Am 5. Februar 2012 hat die Sportschule Myle wie angekündigt ihren Betrieb aufgenommen. Bei eisigen Außentemperaturen ging es auf der Matte heiß her. Den ganzen Tag über haben sich sowohl neugierige Zuschauer als auch aktive Teilnehmer die Klinke in die Hand gegeben und dafür gesorgt, dass durch den permanenten Betrieb die positiven Erwartungen deutlich übertroffen wurden.

Am Anfang hatten die Anwesenden die Möglichkeit, einen Eindruck davon zu bekommen wie ein gutes Grapplingtraining ablaufen sollte. In gewohnt souveräner Weise führte Rojhaz durch ein Training mit Drills und einem Technikteil, bei dem die erfahrenen Teilnehmer wichtige Basics trainieren konnte und die Newbies erste Erfolgserlebnisse bekamen.
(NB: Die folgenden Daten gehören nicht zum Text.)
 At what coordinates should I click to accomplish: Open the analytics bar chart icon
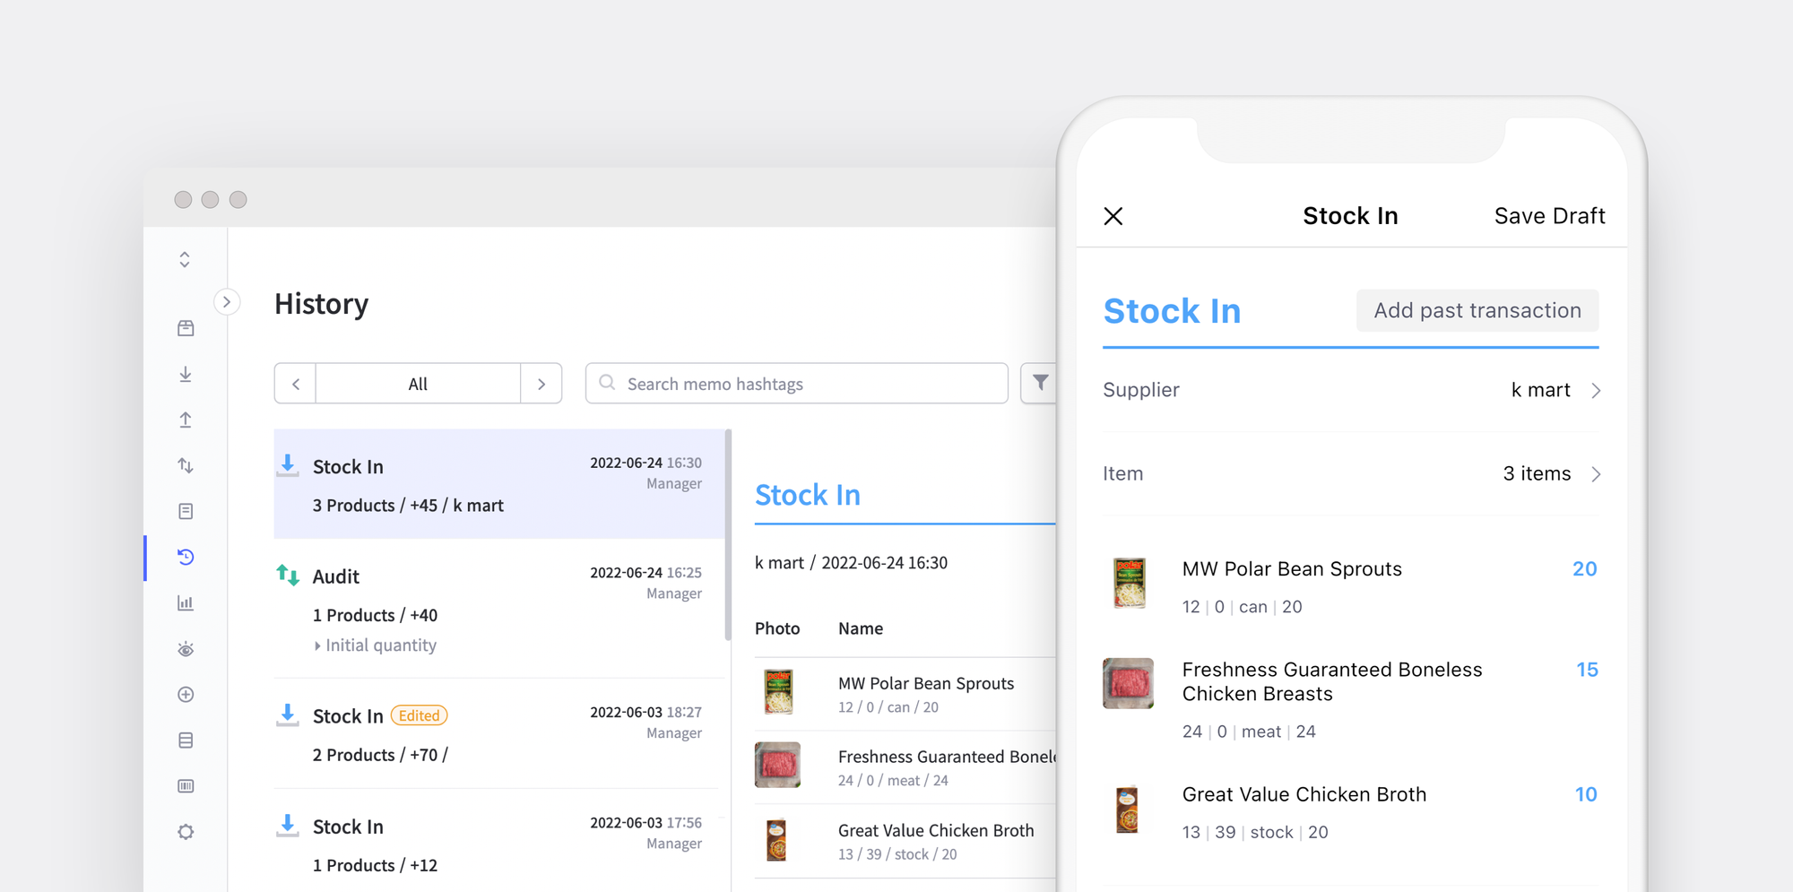[186, 602]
Wie es sich für eine open mat gehört, ging der erste Teil fließend in eine ausgiebige Rollsession über. Das Spektrum der Anwesenden reichte von absoluten Newcomern bis zu erfahrenen Wettkämpfern und somit kam jeder beim Sparring auf seine Kosten. Da sowohl Lutadores vom Budokan Bad Rappenau, Kämpfer von der Martial Arts Academy Mannheim und einige Grappling Hooks anwesend waren, konnte jeder kämpferisch gut gefordert werden und bei Bedarf sogar noch einen Nachschlag bekommen. Very very nice.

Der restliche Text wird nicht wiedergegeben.